• _Work to be completed_:
Take the line that holds "You are a GUI" and every line after it to the end of the entries, and repeat them exactly without the pictures.

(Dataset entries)
┄┄┄┄┄┄┄┄┄┄┄┄┄┄┄┄┄┄┄┄

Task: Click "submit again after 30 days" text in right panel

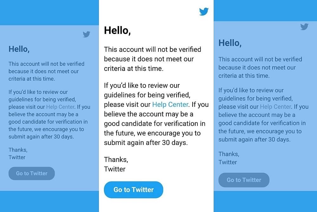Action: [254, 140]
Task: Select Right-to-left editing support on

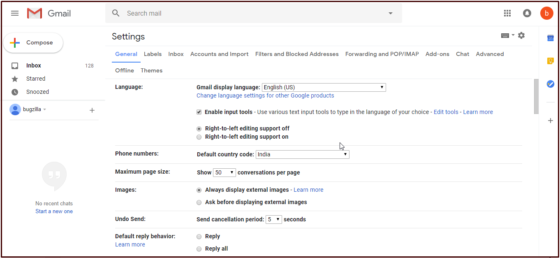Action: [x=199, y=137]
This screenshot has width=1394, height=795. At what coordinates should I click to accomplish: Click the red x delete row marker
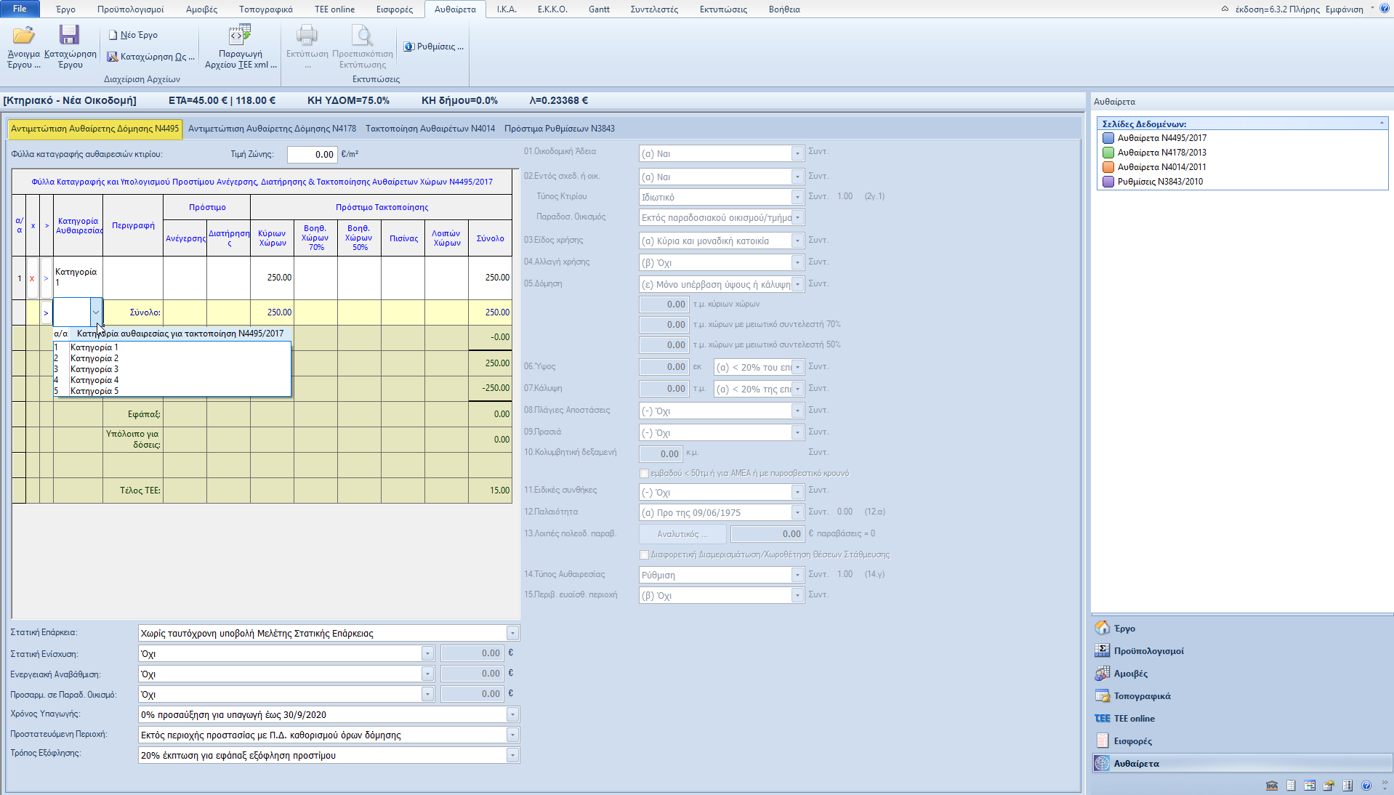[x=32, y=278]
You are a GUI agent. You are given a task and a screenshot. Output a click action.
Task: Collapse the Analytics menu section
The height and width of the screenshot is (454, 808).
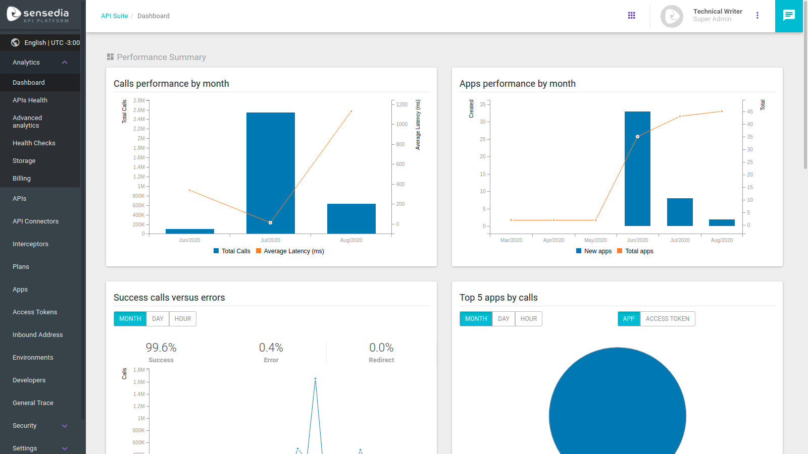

┄┄┄┄┄┄┄┄┄┄┄┄┄┄┄┄┄┄┄┄

• _Task response_:
You are a GUI agent. You are given a task and a screenshot. Output a click action.
Task: Collapse the Analytics menu section
The height and width of the screenshot is (454, 808).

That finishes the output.